In February, Elon Musk took the ChatGPT developer company OpenAI to court. But now the Tesla boss has given up. Experts had doubted that he would get very far with his allegations.
Tech billionaire Elon Musk has dropped his breach of contract lawsuit against ChatGPT developer OpenAI. No reasons were given in court documents on Tuesday. A hearing on OpenAI’s motion to dismiss the lawsuit was scheduled for Wednesday in San Francisco.
The Tesla boss sued OpenAI in February. The entrepreneur’s main claim was that the company he co-founded in 2015 had strayed from the agreed path of being a non-profit company whose research into artificial intelligence was intended to benefit humanity. Now, major investor Microsoft is the main beneficiary – according to Musk, this is a “blatant violation” of the original founding agreement. OpenAI countered that there was no formal agreement that could have been violated.
The company also responded with its own accusations against Musk. He had sought “full control” of OpenAI and the company’s top position, wrote co-founders of the start-up, including CEO Sam Altman, in a blog entry. In 2018, Musk also advocated merging OpenAI with the electric car manufacturer Tesla, which he runs. Musk did not comment on the account, which appears to be largely supported by emails from that time.

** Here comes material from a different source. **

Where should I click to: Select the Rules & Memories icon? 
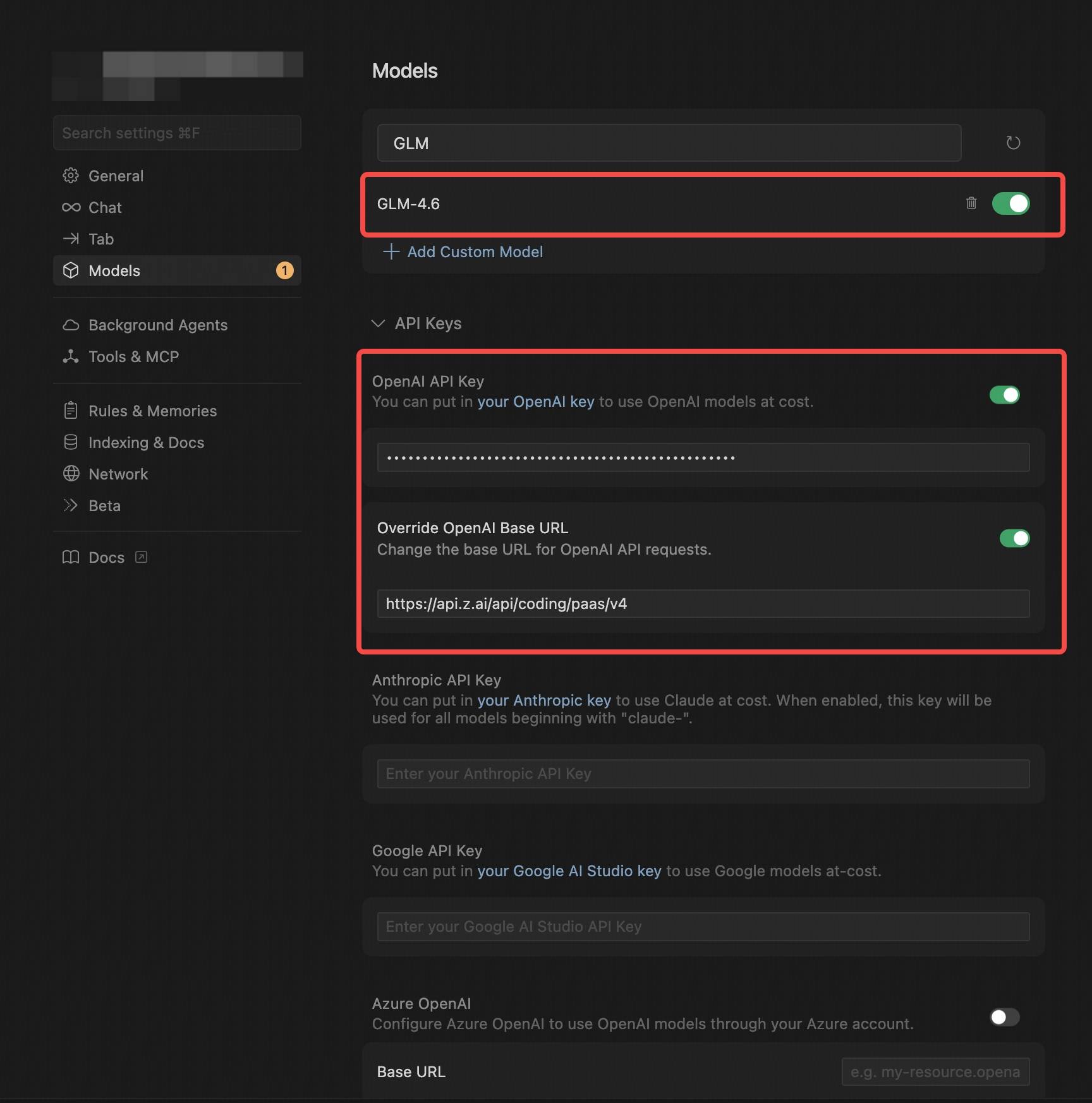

A year ago, the AI chatbot ChatGPT triggered an unprecedented hype about artificial intelligence – with expectations ranging from almost unlimited possibilities in the digital world to the fear of the extinction of humanity. Such AI chatbots are trained with huge amounts of information and can formulate texts at the linguistic level of a human. The principle behind it is that they estimate word by word how a sentence should continue.